[Stored data]
_ _ _ _ _

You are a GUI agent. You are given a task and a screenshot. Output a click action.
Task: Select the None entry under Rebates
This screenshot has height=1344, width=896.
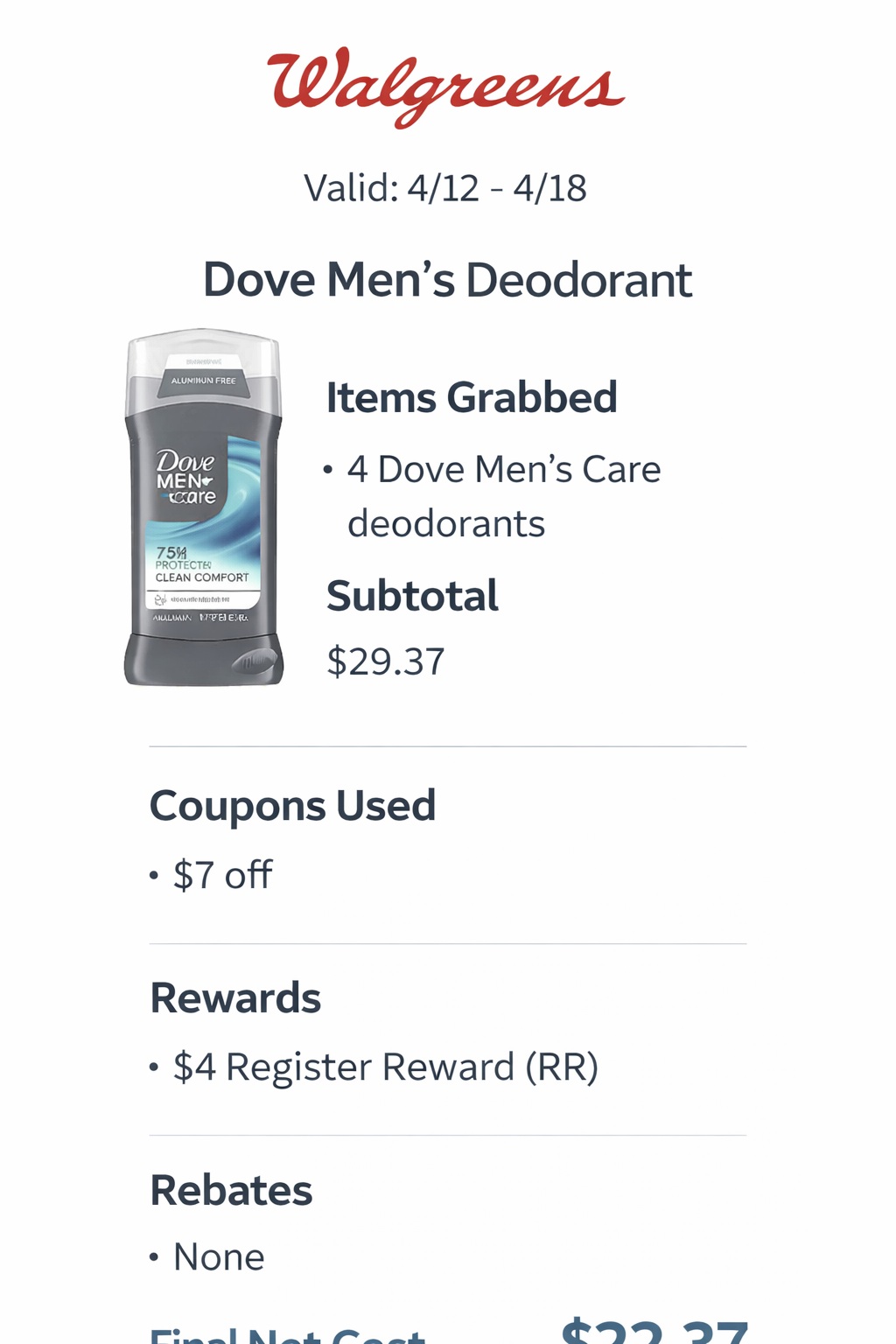coord(219,1257)
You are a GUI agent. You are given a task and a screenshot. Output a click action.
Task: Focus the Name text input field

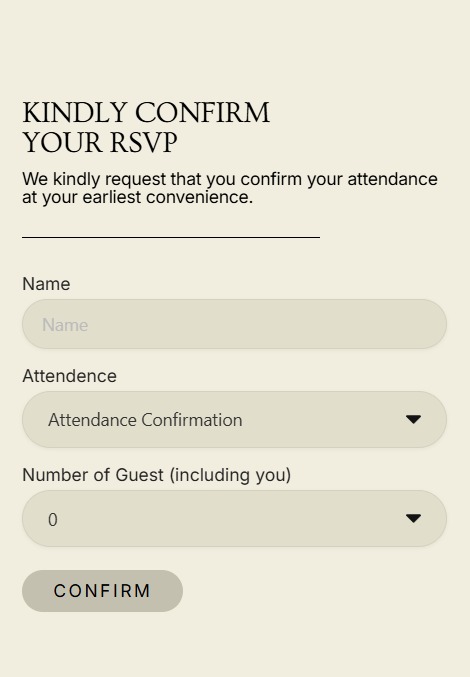coord(234,324)
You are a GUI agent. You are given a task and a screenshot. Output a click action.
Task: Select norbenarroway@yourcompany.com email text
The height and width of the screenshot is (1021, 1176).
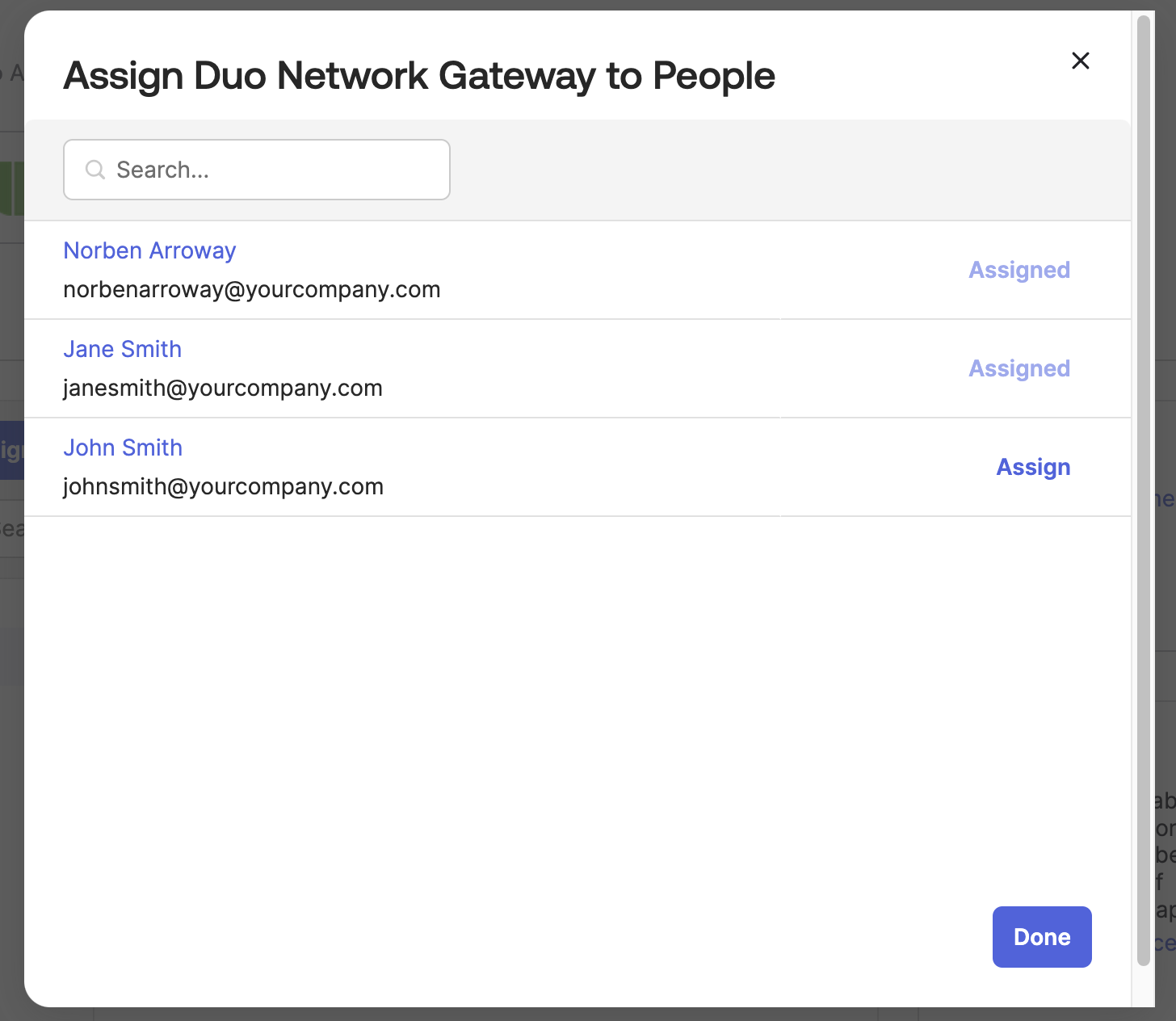pos(252,289)
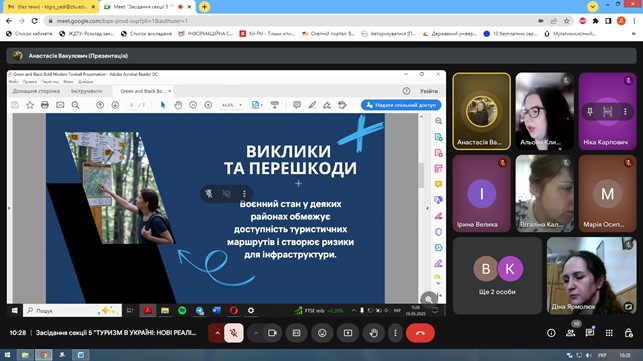643x361 pixels.
Task: Pin the Ніка Карпович tile
Action: (590, 112)
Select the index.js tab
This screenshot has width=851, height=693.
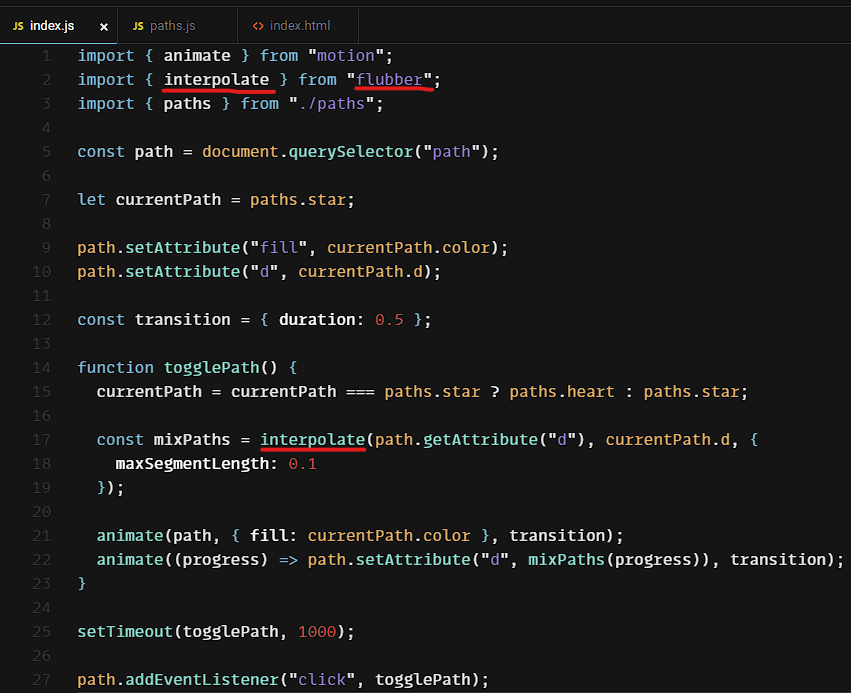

_ _ _ _ _

_AIM OF THE EXERCISE_: The answer must consist of every line above that holds the string "Select", copied exactly.

_ANSWER BELOW_:
Task: Select the None entry under Rebates
Task: Select norbenarroway@yourcompany.com email text
Select the index.js tab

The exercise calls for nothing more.